YOUR OBJECTIVE: Your task is to reproduce exactly the lines from the one containing "Open the Global section in sidebar" through the last line below, both ends included, and nothing else, with no pictures.

___ SUPPLIED INFORMATION

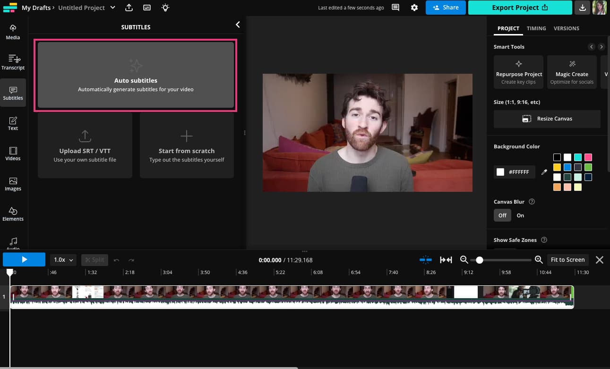This screenshot has height=369, width=610.
Task: Pick color with the eyedropper tool
Action: pos(544,172)
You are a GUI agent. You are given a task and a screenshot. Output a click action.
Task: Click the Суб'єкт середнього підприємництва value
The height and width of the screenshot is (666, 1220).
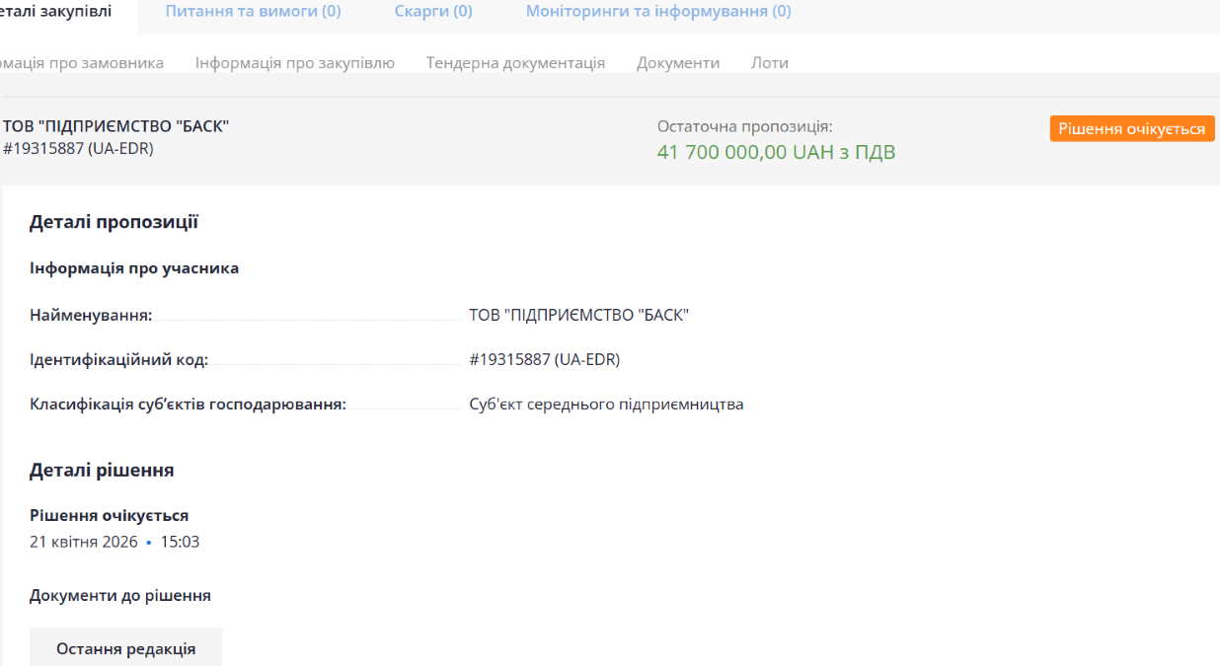[x=606, y=404]
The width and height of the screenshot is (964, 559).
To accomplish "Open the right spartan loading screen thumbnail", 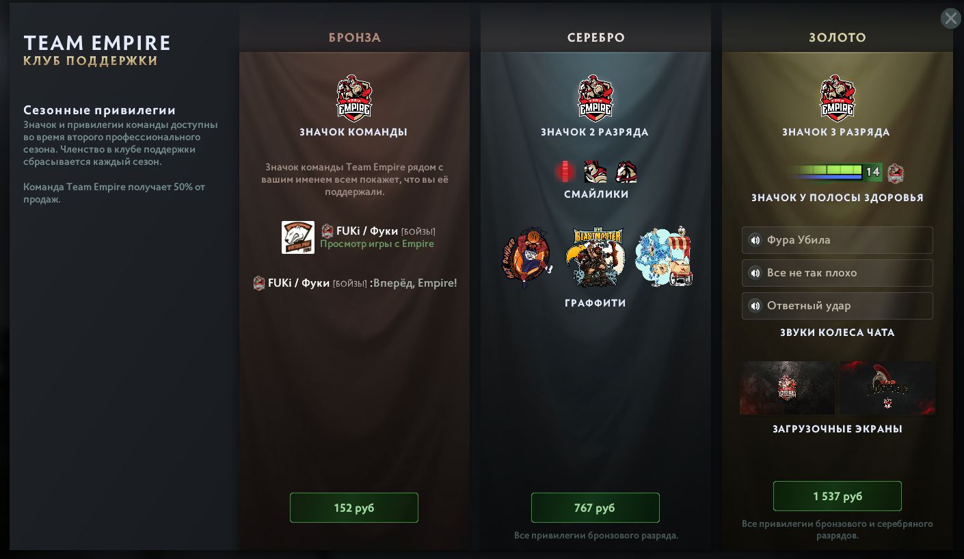I will [x=887, y=388].

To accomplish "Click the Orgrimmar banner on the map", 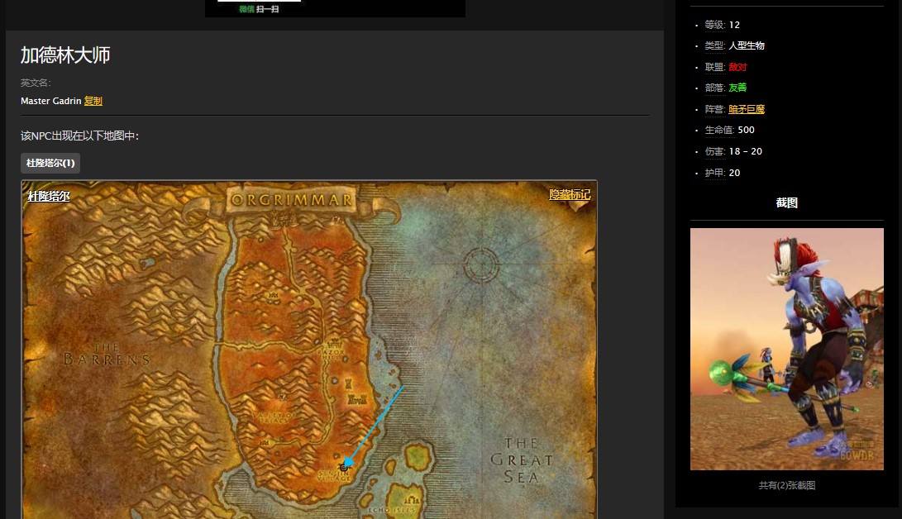I will pos(292,200).
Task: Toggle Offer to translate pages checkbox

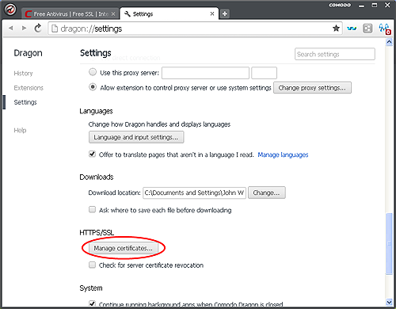Action: [x=92, y=154]
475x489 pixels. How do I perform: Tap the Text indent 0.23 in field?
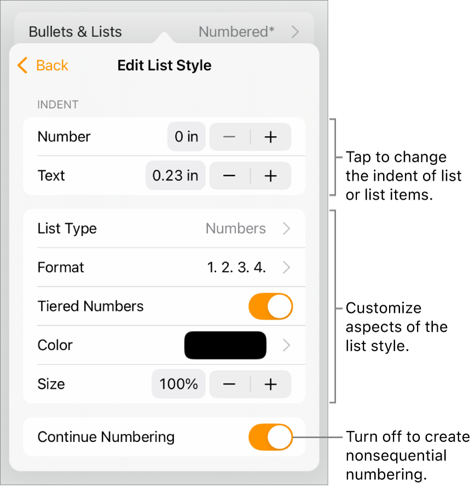click(175, 176)
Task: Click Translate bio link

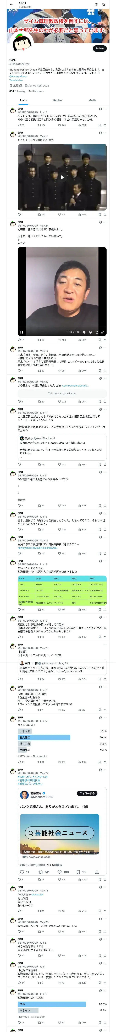Action: (16, 80)
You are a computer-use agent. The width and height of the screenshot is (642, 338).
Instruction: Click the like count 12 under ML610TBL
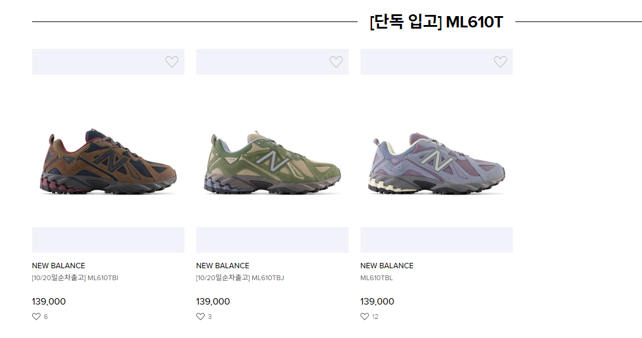point(375,317)
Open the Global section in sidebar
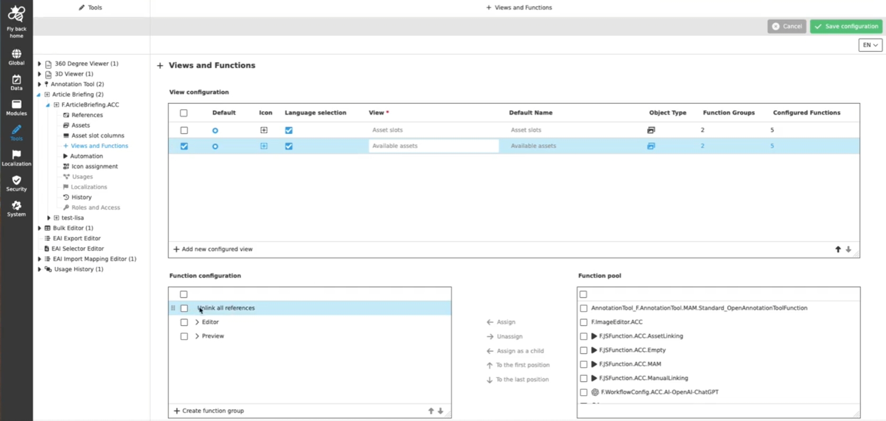The image size is (886, 421). pyautogui.click(x=16, y=54)
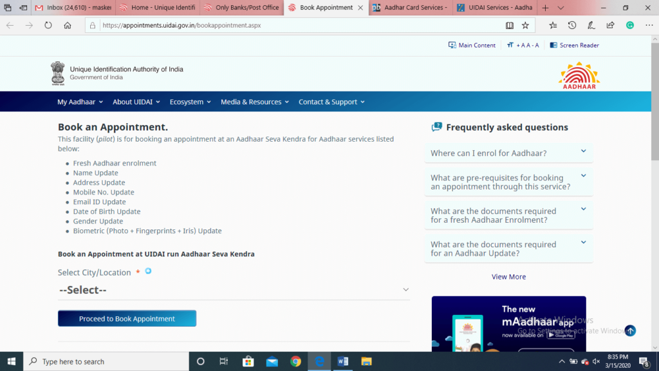Open the My Aadhaar menu
659x371 pixels.
click(x=79, y=102)
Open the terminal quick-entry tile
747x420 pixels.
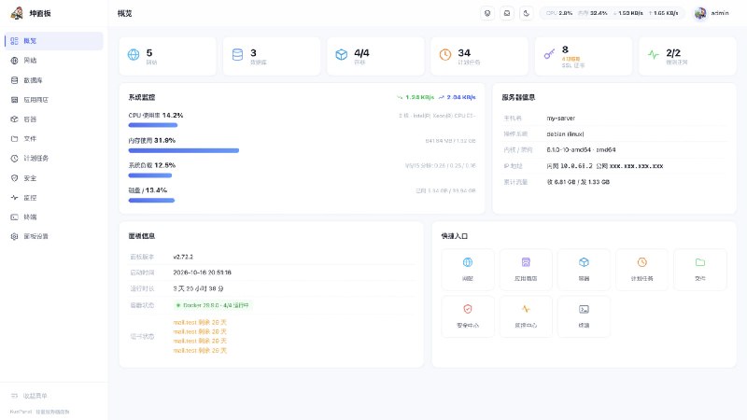[584, 316]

______

WRITTEN SOLUTION:
Open the Global section in sidebar
The image size is (886, 421). pyautogui.click(x=16, y=54)
Open the My Aadhaar menu
659x371 pixels.
click(x=79, y=102)
Open the terminal quick-entry tile
747x420 pixels.
[584, 316]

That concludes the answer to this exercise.